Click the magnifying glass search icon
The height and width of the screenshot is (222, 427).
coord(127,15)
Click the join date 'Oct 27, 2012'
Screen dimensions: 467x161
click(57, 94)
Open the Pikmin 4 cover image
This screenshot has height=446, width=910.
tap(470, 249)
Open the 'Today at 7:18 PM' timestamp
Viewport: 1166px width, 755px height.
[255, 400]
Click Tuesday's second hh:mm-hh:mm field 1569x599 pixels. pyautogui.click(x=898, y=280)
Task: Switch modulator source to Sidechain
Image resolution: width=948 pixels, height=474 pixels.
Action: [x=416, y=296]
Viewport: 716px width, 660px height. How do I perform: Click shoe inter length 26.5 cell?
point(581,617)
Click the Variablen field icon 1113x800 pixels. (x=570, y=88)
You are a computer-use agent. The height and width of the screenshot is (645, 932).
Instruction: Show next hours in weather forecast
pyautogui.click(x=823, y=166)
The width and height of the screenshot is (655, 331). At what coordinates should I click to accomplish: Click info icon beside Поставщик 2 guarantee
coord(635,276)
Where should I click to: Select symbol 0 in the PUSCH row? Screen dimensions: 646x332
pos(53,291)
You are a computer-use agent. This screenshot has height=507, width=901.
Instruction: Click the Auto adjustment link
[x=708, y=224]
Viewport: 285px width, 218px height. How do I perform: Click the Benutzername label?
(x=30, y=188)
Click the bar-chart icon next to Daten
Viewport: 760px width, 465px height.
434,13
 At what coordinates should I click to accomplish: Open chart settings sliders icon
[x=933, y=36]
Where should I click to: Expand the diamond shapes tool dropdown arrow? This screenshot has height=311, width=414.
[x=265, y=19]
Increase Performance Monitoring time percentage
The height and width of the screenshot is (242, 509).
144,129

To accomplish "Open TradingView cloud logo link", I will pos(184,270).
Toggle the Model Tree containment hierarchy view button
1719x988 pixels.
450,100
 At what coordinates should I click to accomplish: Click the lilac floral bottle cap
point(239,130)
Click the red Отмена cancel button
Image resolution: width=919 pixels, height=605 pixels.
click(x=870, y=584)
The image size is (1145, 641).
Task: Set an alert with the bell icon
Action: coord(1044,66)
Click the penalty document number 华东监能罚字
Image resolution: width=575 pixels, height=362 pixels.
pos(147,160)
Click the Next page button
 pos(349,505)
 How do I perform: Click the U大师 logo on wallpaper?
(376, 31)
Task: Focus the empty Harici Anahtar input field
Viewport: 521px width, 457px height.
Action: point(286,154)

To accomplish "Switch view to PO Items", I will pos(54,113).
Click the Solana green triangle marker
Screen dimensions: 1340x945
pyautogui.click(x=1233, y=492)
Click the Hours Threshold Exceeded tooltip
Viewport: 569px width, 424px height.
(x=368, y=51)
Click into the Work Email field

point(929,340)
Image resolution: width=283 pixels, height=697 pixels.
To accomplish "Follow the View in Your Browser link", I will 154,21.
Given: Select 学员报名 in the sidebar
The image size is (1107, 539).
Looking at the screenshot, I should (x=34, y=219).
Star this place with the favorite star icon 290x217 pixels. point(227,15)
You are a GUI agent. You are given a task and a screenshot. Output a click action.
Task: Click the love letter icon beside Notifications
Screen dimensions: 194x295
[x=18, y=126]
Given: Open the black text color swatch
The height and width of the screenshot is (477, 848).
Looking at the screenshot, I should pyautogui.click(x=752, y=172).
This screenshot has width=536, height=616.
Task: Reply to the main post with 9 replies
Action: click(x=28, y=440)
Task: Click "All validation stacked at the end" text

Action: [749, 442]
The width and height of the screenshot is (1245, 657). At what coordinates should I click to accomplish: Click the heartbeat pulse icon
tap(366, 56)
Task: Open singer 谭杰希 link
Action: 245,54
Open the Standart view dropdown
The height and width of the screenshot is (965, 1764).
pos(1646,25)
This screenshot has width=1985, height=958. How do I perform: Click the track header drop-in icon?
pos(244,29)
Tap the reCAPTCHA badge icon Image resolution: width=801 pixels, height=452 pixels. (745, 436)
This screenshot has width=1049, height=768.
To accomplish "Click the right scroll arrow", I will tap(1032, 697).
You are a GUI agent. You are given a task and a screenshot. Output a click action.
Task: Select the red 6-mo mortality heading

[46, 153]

****************************************

### TASK PROMPT
Reproduce everything in the records above from the line containing "The width and height of the screenshot is (1245, 657)." down to the line containing "Action: 245,54", both of those lines included, with nothing changed.

### TASK RESPONSE
The width and height of the screenshot is (1245, 657). At what coordinates should I click to accomplish: Click the heartbeat pulse icon
tap(366, 56)
Task: Open singer 谭杰希 link
Action: 245,54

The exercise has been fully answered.